(Data excerpts)
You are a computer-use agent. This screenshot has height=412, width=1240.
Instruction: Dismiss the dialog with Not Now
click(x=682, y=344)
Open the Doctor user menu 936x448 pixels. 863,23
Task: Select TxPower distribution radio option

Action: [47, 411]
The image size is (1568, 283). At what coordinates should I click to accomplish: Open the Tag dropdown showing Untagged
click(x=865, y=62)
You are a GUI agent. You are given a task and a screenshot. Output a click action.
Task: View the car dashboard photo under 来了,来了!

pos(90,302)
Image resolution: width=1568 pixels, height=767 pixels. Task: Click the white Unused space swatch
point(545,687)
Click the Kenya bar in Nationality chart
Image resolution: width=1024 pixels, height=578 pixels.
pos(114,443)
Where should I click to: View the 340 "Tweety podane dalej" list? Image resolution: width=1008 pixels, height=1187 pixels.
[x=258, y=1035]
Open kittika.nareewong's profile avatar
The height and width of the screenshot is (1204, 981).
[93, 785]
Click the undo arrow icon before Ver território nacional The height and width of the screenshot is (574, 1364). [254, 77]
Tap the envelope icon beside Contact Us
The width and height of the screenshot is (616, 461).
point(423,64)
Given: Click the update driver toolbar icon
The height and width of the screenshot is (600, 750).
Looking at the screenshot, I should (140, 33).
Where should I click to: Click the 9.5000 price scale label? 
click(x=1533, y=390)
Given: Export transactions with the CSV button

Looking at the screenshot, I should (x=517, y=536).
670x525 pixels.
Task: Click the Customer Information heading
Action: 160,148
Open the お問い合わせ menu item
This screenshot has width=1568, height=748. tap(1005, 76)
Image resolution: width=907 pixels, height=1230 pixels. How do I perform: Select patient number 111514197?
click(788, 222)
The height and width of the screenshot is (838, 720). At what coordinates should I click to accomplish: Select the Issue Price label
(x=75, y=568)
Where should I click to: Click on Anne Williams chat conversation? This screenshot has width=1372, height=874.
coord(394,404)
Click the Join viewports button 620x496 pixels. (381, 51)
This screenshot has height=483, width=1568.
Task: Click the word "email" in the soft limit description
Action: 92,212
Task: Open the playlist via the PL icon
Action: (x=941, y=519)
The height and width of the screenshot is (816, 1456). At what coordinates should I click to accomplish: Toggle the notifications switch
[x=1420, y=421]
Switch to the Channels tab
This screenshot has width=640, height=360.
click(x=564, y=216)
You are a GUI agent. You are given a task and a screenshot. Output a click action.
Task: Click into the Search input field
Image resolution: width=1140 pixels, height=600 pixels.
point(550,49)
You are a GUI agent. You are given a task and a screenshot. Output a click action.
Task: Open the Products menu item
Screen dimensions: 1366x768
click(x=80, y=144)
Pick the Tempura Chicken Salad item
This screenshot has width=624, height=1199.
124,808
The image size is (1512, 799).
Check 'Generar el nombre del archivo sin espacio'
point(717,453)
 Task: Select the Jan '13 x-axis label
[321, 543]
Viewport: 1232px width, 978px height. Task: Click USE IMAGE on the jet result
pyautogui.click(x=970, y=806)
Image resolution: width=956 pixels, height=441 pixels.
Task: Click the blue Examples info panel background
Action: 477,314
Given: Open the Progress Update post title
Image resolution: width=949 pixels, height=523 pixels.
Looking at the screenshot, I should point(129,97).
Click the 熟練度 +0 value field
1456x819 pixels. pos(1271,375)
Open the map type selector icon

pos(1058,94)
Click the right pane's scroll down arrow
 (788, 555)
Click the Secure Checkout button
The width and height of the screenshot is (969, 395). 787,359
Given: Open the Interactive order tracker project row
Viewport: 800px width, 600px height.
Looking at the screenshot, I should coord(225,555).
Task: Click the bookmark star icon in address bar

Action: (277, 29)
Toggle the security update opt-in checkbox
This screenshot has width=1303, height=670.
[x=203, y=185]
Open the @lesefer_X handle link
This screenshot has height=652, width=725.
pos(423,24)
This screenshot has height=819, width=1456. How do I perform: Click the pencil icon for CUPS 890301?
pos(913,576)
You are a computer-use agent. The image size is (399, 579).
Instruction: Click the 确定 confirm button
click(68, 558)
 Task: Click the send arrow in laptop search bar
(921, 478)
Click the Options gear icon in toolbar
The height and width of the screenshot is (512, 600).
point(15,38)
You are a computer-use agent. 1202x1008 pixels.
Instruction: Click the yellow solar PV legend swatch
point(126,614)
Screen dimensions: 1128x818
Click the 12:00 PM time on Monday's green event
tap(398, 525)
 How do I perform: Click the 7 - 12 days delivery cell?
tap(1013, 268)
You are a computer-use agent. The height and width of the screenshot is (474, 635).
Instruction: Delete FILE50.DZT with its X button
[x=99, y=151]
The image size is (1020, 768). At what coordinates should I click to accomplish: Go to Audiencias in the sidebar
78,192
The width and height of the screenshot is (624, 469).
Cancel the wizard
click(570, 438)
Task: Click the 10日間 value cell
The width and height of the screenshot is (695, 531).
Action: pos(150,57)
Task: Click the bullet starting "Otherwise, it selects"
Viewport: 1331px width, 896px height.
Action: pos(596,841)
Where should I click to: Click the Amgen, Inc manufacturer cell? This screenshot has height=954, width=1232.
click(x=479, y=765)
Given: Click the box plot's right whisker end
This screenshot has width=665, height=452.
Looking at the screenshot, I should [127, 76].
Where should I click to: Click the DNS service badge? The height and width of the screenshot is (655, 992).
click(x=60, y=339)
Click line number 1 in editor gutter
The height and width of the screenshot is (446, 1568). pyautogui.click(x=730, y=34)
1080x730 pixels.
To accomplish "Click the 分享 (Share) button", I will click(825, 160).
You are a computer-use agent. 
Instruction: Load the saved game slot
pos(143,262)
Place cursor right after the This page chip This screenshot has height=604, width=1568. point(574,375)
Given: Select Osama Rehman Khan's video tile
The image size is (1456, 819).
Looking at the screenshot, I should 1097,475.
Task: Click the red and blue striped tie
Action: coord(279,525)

● **TASK DETAILS**
Scan the entries for the word "computer". Report each line that has it.

● **ANSWER FOR THIS EXERCISE**
You are a computer-use agent. This screenshot has height=412, width=1240.
You are a computer-use agent. The image size is (399, 579).
You are a computer-use agent. 1202x1008 pixels.
You are a computer-use agent. The height and width of the screenshot is (474, 635).
You are a computer-use agent. 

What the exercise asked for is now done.